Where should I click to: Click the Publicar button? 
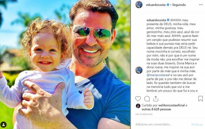coord(197,124)
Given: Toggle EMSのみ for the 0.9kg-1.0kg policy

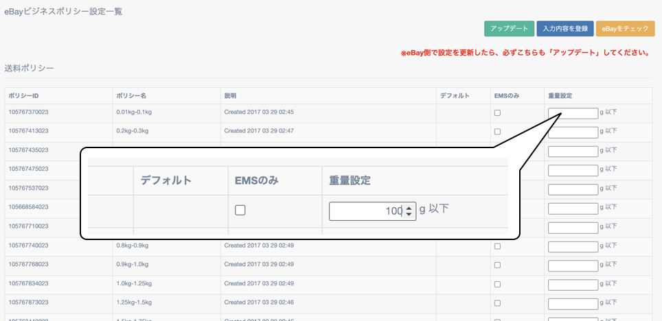Looking at the screenshot, I should click(x=498, y=265).
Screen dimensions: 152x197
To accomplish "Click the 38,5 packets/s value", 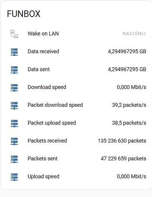I will (129, 123).
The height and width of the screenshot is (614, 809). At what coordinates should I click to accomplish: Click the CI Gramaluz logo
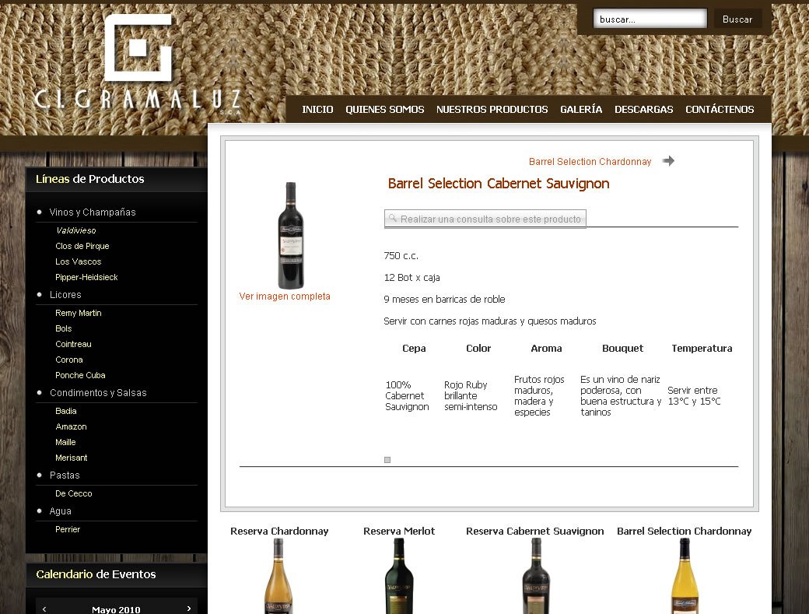[138, 64]
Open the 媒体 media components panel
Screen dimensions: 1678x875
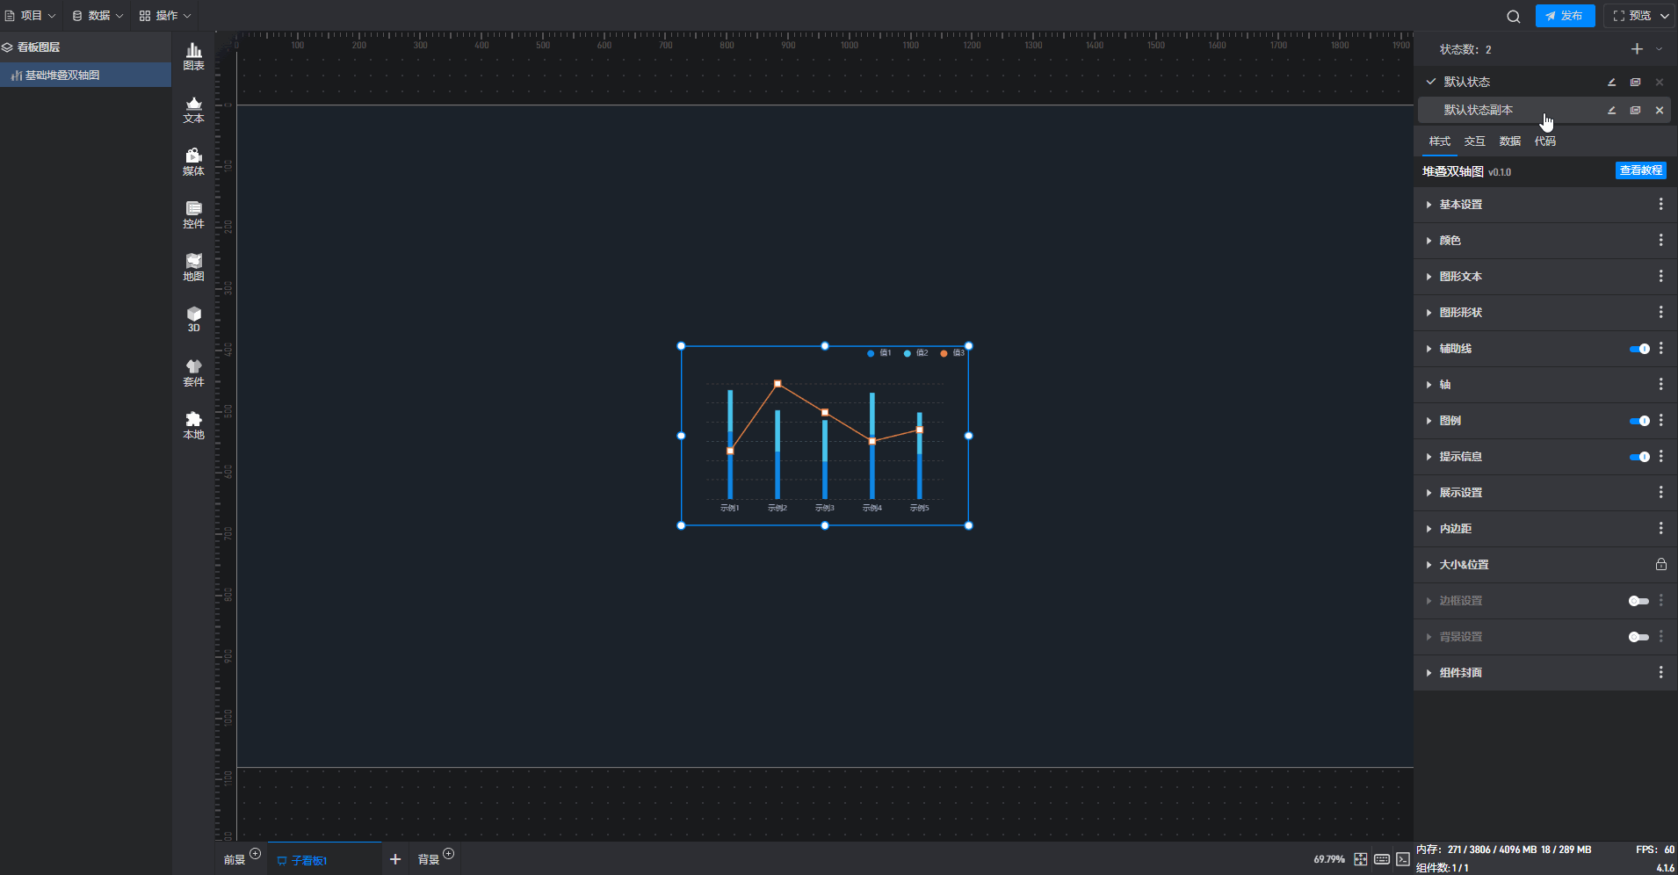(x=193, y=163)
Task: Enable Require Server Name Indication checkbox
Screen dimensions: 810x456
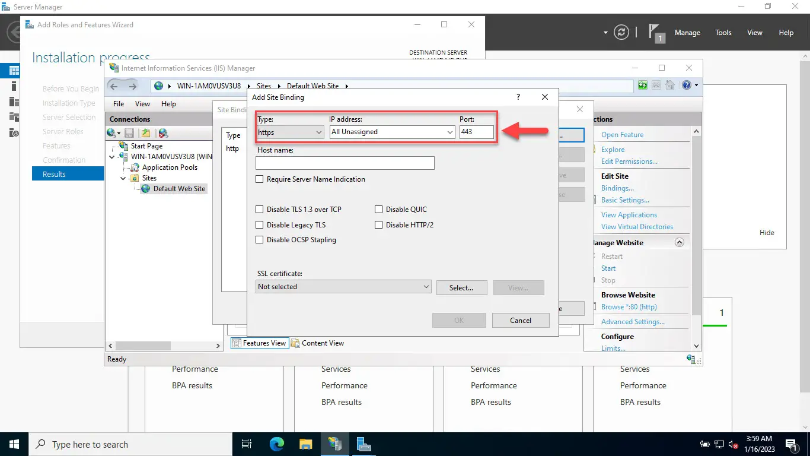Action: [x=260, y=179]
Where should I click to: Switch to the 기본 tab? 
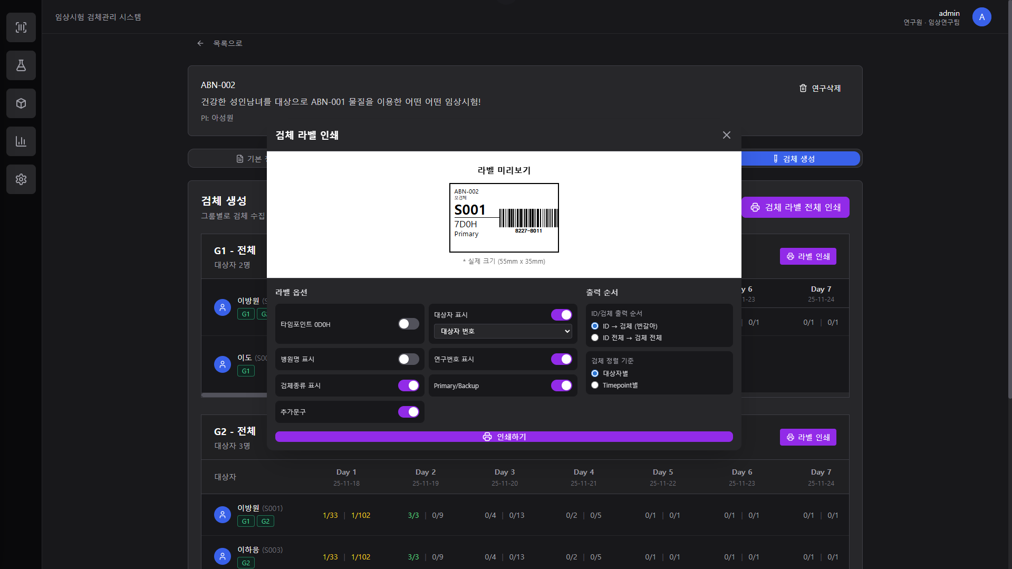point(249,159)
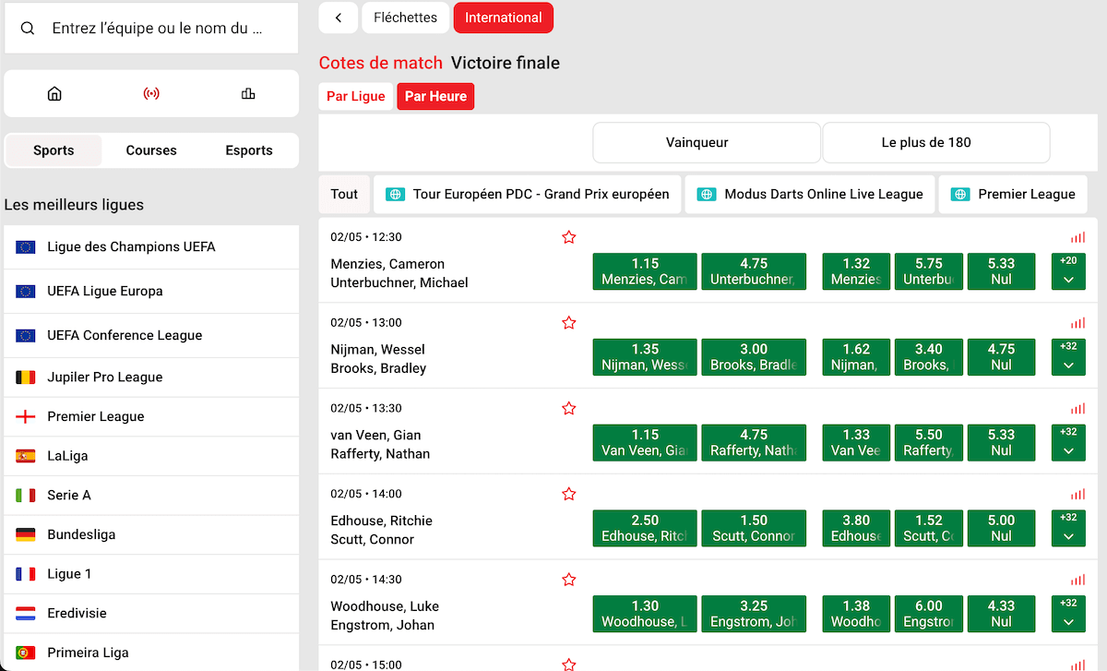Screen dimensions: 1107x671
Task: Click the podium rankings icon
Action: (x=248, y=93)
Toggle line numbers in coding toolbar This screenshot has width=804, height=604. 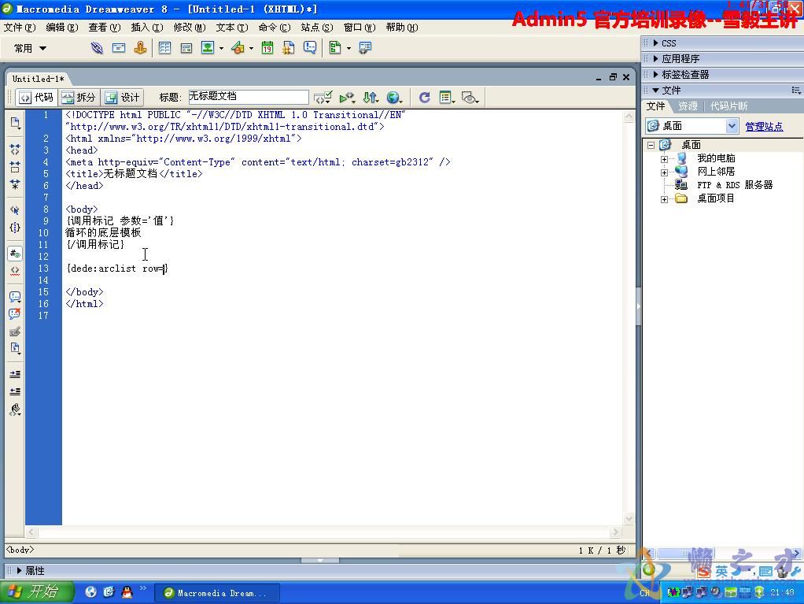coord(15,254)
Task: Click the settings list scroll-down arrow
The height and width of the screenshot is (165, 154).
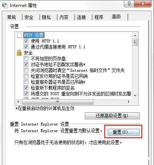Action: (x=135, y=95)
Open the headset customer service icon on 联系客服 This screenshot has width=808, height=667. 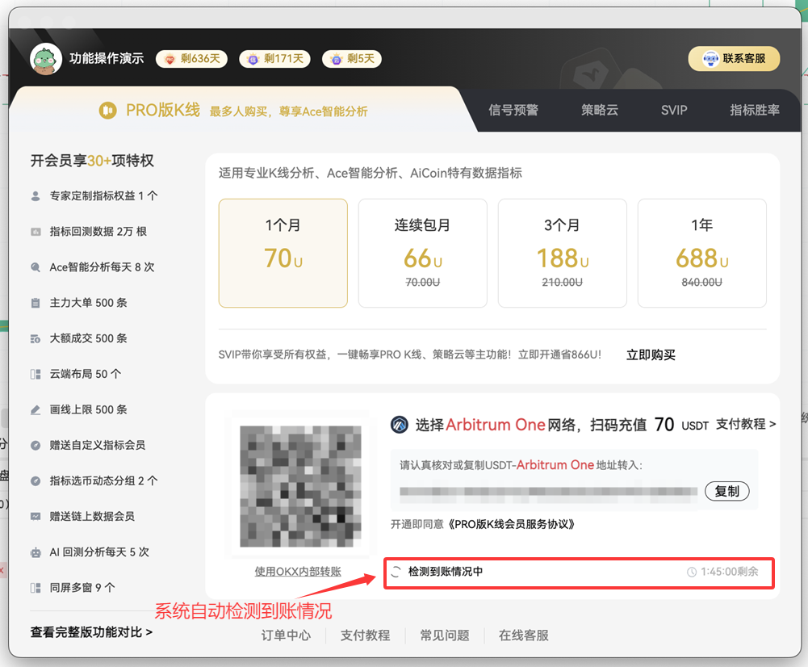[710, 59]
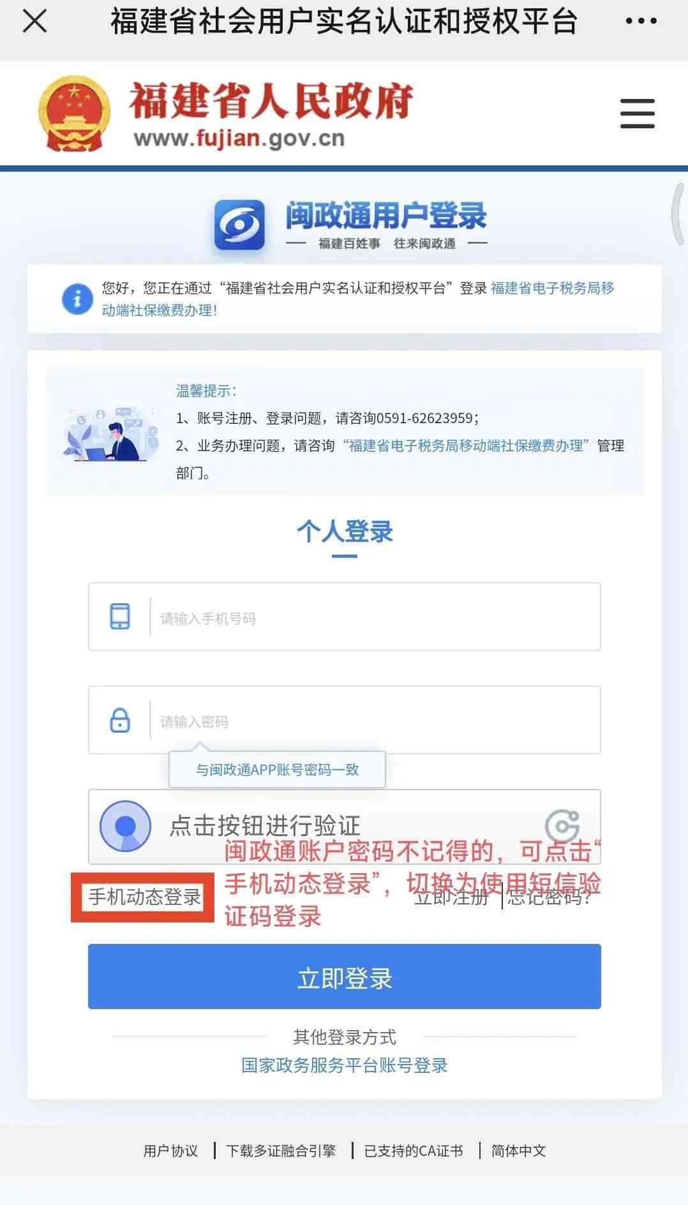Click 点击按钮进行验证 captcha bar
Image resolution: width=688 pixels, height=1205 pixels.
[345, 827]
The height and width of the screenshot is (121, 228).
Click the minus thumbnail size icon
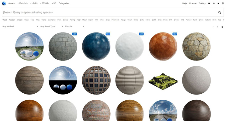213,27
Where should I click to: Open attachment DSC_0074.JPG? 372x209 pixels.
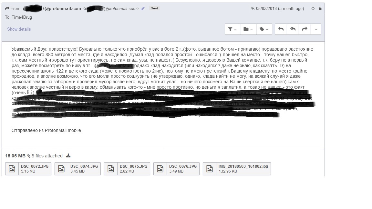[x=78, y=169]
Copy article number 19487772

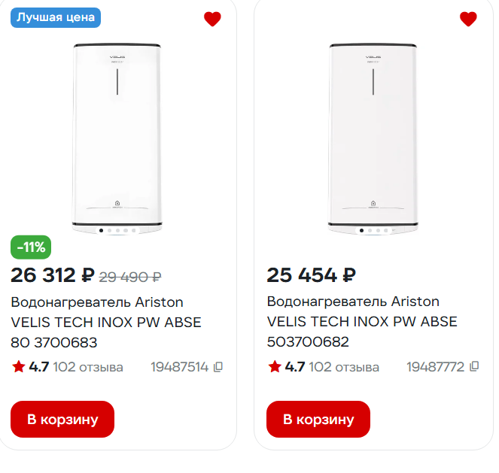click(474, 367)

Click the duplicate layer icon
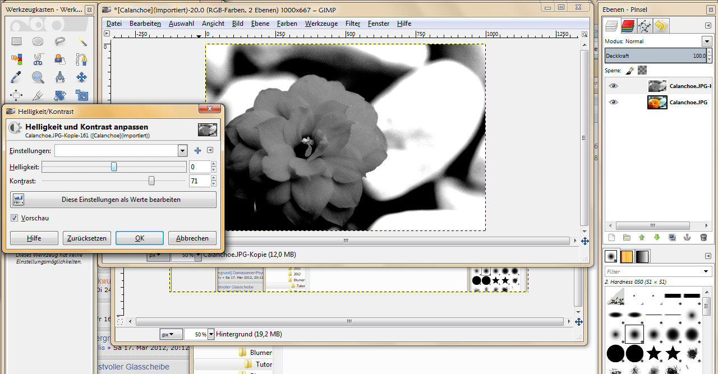click(x=672, y=238)
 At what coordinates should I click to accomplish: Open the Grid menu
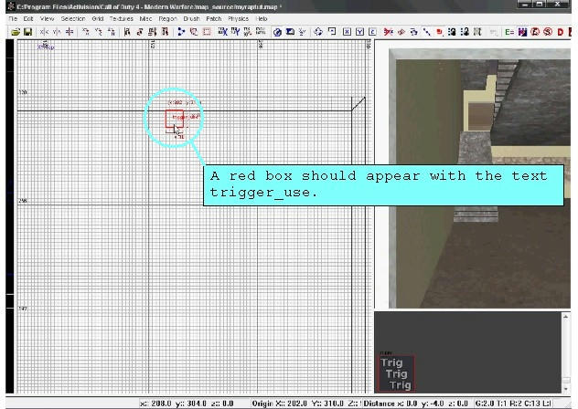97,18
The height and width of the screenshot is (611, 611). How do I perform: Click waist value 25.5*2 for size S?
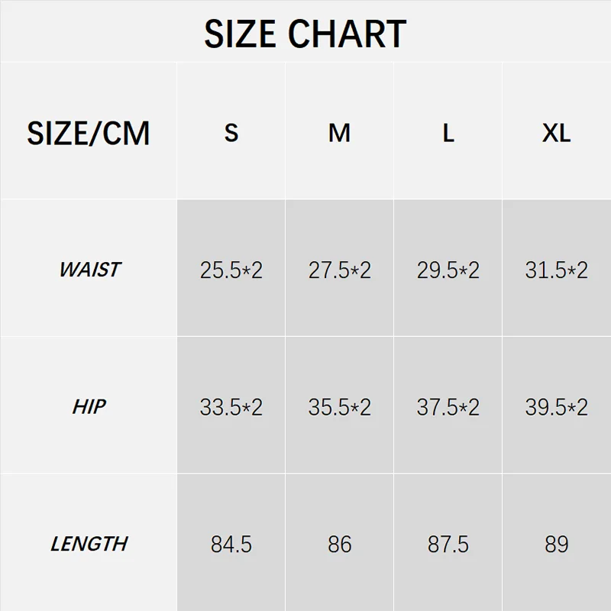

§ **What to do**
Extract the lines beginning with the one that contains "The height and width of the screenshot is (121, 228)." and ending with the last line of the listing. Keep them exact and drop the pictures.

§ **Result**
The height and width of the screenshot is (121, 228).
Click the minus thumbnail size icon
213,27
Where should I click to: Open attachment DSC_0074.JPG? 372x209 pixels.
[x=78, y=169]
Copy article number 19487772

click(474, 367)

Click the duplicate layer icon
click(x=672, y=238)
 At what coordinates should I click to accomplish: Open the Grid menu
97,18
The height and width of the screenshot is (611, 611). How do I perform: Click waist value 25.5*2 for size S?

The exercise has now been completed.